Another kind is the so-called international schools offering international curriculum such as IGCSE and IB which is afforded by only the elite parents living in the metros of India. Foe example, the annual fee of in Dhirubhai Ambani International School offering IGCSE curriculum charges annual fee of 5.9 lac per year to high school grades. The amount far exceeds the total fee required to study the entire 12 years of school education in a state board school!
It is true that the fees prescribed by a school depends on the amenities it offers, the salary it pays to the teachers and other staff and so on. It may be argued that as a democratic nation people have a choice to make for educating their children depending on their financial capabilities. However, we must remember that primary education is not a luxury but a fundamental right of every child. As such, is not every state in the country morally obligated to provide the best to the economically marginalized children?

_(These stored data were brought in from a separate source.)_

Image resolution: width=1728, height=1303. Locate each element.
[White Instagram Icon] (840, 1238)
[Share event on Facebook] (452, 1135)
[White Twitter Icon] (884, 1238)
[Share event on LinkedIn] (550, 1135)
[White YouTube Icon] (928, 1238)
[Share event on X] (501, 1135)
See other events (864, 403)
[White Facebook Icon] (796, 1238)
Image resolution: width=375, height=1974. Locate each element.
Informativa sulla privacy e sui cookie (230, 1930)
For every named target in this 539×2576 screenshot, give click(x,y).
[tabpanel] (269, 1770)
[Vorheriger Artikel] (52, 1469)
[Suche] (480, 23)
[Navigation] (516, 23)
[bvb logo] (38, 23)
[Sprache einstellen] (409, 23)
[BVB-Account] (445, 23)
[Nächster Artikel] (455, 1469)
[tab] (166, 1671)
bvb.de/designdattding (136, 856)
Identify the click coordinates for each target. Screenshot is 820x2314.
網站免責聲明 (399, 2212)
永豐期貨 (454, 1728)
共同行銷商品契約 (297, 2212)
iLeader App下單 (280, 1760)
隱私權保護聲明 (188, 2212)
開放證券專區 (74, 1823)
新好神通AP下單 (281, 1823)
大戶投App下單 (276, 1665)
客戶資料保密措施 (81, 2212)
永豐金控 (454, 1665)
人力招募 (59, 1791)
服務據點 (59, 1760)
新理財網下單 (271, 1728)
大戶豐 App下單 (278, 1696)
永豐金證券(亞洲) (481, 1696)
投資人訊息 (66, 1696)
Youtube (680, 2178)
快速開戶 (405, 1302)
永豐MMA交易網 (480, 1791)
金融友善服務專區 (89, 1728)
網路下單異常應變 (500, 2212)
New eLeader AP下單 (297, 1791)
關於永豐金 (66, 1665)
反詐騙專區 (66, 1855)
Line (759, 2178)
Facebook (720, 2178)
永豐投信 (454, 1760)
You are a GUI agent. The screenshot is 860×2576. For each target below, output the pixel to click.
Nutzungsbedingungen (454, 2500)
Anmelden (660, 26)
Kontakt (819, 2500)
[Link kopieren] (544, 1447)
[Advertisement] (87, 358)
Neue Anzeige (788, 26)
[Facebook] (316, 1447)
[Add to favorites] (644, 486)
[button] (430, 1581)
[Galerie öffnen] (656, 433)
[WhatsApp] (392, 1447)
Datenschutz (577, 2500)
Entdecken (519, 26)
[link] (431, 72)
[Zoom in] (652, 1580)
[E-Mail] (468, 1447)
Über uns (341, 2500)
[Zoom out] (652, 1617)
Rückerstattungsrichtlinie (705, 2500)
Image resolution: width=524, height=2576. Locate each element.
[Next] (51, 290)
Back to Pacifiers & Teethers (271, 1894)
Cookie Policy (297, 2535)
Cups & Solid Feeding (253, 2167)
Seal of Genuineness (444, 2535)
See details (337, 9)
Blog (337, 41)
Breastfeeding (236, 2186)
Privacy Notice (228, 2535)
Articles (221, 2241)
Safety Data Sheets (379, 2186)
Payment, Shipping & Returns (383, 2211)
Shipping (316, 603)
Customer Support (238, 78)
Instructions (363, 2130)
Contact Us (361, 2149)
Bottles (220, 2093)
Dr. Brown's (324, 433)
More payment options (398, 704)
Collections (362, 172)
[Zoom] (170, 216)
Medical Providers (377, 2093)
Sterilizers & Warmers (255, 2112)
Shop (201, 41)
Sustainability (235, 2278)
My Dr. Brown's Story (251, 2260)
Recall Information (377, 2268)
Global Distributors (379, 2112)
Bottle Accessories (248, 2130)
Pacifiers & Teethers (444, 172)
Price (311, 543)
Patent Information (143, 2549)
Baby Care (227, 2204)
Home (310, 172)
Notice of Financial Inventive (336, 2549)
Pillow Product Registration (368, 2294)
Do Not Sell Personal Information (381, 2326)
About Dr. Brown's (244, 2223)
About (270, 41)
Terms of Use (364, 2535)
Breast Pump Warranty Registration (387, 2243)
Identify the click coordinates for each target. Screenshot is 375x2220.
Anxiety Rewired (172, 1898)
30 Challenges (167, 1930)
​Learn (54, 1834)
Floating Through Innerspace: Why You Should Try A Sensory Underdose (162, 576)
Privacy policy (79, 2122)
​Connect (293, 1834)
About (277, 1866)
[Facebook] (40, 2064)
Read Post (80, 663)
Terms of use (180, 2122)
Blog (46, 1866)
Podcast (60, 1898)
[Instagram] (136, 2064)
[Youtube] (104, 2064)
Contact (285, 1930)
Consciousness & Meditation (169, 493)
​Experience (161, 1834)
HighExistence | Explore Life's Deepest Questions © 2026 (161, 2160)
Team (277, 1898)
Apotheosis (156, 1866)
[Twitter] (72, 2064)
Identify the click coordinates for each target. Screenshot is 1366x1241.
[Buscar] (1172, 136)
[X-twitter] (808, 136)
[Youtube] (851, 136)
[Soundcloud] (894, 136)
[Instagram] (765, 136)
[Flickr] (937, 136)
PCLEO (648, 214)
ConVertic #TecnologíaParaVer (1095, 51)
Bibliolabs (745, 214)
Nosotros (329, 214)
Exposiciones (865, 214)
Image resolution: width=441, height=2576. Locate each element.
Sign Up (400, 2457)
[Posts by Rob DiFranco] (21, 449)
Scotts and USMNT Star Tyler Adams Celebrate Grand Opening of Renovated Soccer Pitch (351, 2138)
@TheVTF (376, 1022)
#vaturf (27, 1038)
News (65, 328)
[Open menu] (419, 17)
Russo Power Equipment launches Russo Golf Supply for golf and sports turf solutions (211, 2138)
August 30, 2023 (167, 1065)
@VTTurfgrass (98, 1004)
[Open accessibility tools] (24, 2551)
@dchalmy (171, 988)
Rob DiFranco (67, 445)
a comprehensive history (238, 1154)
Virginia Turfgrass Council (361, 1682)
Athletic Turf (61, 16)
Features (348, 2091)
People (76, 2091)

According to the information obtained under Right to Information Act, 23 sates are following NCERT textbooks of CBSE schools as on 2021. This clearly shows that there is a huge demand for the CBSE curriculum. So the question that obviously comes to the fore is what is the need to have separate State Board curriculum and CBSE curriculum ? In Karnataka, the govt has introduced NCERT textbooks to senior grades 9, 10 and commerce and science streams of PU classes. Why can’t the Karnataka Govt adopt the NCERT curriculum for all the classes right from the grade 1 instead of spending crores of tax payers money on setting up State Board curriculum panel and committees? Why can’t we have one nation, one syllabus policy? Of course, except for regional language textbooks which could be prepared by local experts.
One Nation, one syllabus policy will revolutionize our education system, would reduce the clamor for CBSE and ICSE schools and bring in uniformity in what children study across the nation. This would provide equal access to quality education to all the children especially the economically weaker sections of the society. It would put the rural students at par with their counterparts from the urban areas in facing national level competitive exams such as NEET, JEE etc.
Although primary education is a subject that comes under the concurrent list, is it not practical and advantageous for the States to adopt well researched NCERT curriculum for all the common subjects and develop its own curriculum for the additional subjects such as regional languages. Let not the vested interests of the few corporate education institutions deter the Government from bringing in a policy to introduce uniformity in curriculum and assessment across the country.
The other day our PM Modi mooted the idea of ‘One Nation, One police Uniform’. Don’t you think, ‘One nation, one curriculum’ is the pressing need of our Primary school education in the country today?